==== AVAILABLE RECORDS ====
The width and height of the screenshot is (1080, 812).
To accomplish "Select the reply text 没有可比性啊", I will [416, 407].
====
==== AVAILABLE RECORDS ====
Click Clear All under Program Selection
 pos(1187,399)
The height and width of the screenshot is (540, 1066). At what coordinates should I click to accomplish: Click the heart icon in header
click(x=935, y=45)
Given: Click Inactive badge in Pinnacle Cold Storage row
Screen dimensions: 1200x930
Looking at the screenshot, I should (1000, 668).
====
==== AVAILABLE RECORDS ====
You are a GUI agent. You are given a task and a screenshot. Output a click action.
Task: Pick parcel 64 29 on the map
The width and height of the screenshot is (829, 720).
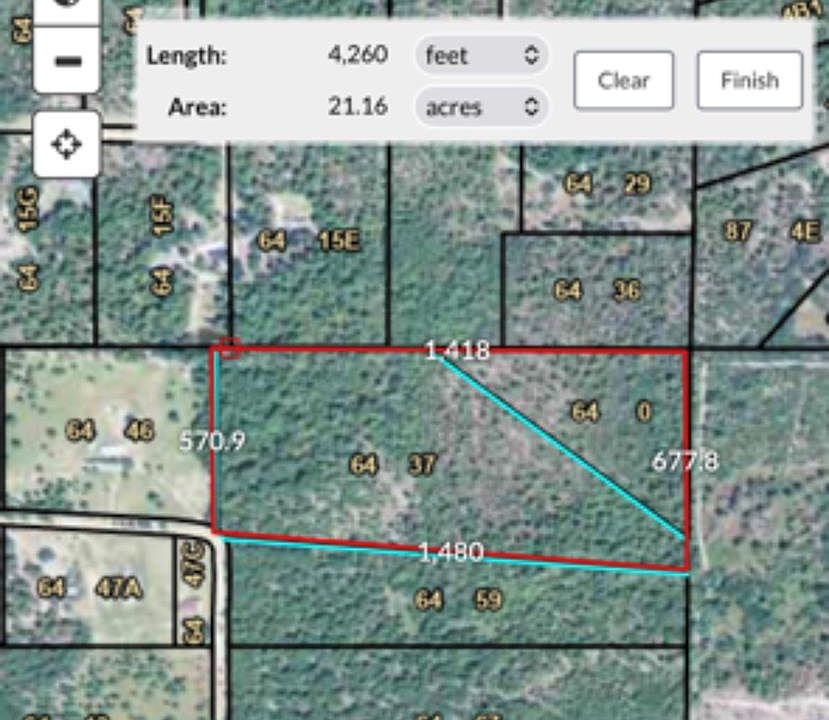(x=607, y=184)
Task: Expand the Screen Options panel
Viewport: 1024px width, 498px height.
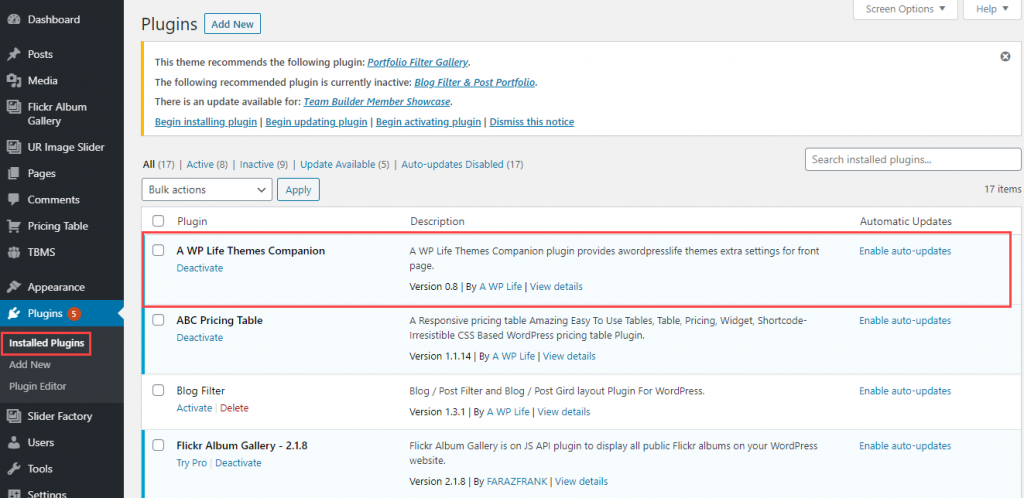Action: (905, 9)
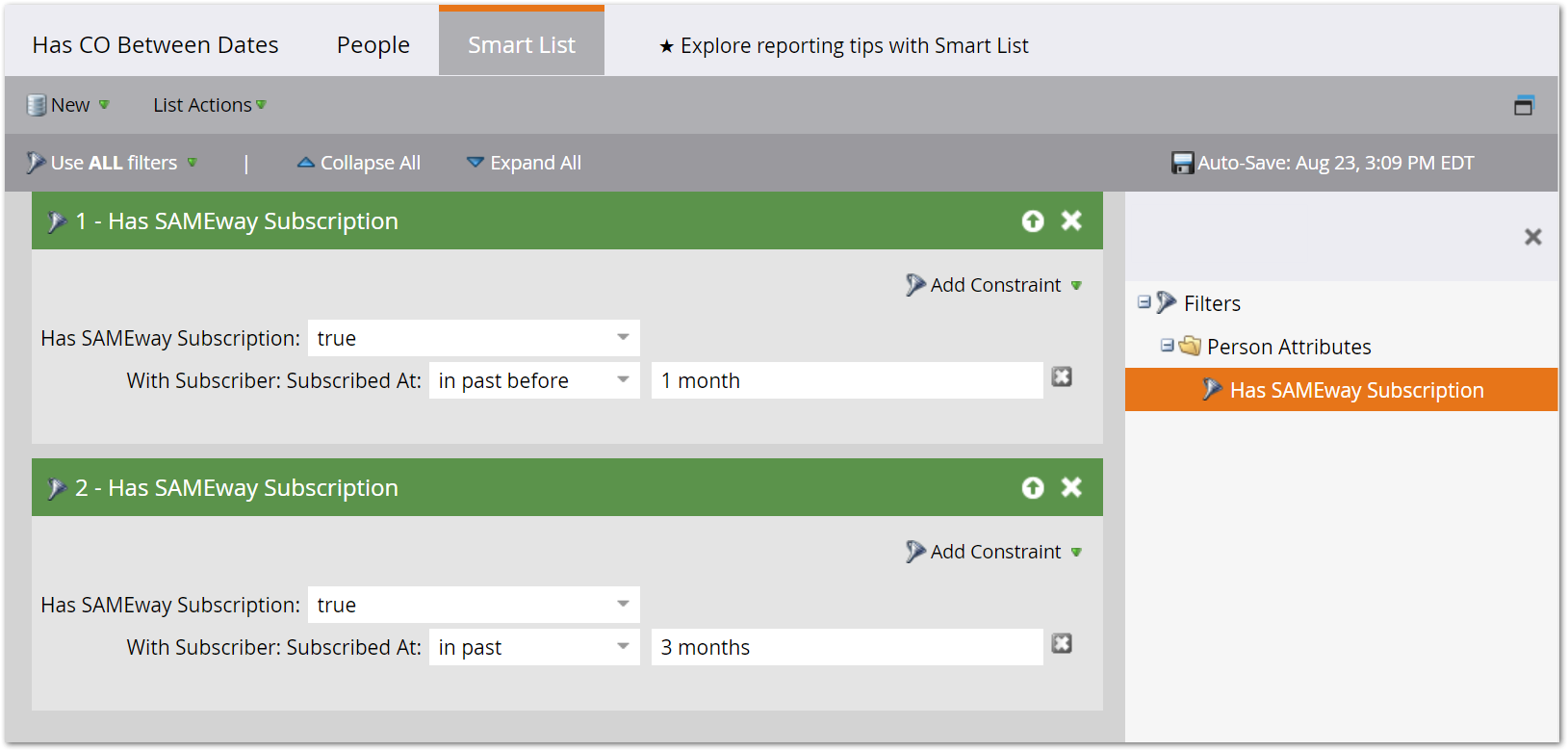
====
Repeat the entries above verbatim, but only from the line that has "Click Clear All under Program Selection" down to the line that has "Given: Click Inactive", inclusive.

Click Clear All under Program Selection
 pos(1187,399)
The height and width of the screenshot is (540, 1066). At what coordinates should I click to accomplish: Click the heart icon in header
click(x=935, y=45)
Given: Click Inactive badge in Pinnacle Cold Storage row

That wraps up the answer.